The religion of one age is the literary entertainment of the next.

Ralph Waldo Emerson, “Character” (1866)

If there is anything in art that can take the place of religion, we should like to see it.

Josiah Gilbert Holland, Every-Day Topics, 2nd series (1882)

That American thought before 1865 was markedly religiocentric is a scholarly commonplace. Such was especially true of New England, owing to the Puritan imprint, which Enlightenment rationalism did not erase. Indeed, since the Reformation no region of the English-speaking world has probably come closer to producing a body of writing that bears out Northrop Frye's dictum that the Bible is the master text to which all Western literature may ultimately be referred.

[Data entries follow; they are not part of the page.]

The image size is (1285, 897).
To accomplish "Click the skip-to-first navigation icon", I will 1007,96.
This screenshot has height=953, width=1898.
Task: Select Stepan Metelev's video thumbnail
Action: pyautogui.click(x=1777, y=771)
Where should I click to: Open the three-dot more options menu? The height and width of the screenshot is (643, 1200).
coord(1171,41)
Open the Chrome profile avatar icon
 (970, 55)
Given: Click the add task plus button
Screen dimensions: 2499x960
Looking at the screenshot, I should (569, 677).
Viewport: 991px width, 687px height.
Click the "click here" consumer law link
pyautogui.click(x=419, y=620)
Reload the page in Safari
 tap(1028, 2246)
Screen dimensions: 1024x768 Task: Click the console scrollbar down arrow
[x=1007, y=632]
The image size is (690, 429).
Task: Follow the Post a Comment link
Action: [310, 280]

To affirm this is not necessarily to insist that religious motives were the sole or the primary determiners of human behavior even in the most pristine era of New England's settlement. Revisionist historians have argued with some cogency that the documents on which intellectual history à la Perry Miller has based its theologically oriented reconstructions of the New England mind are a “rarefied form of cognitive speculation conducted by the members of a specially trained elite” that understate the importance of other motivating factors, social and economic, even for the elite itself. This argument, however, though valuable as a corrective, is even less satisfactory as a comprehensive formulation of Puritan thought. “Compared with Americans of the 18th or the 19th century,” Daniel Boorstin commonsensically remarks, “the Puritans surely were theologyminded.”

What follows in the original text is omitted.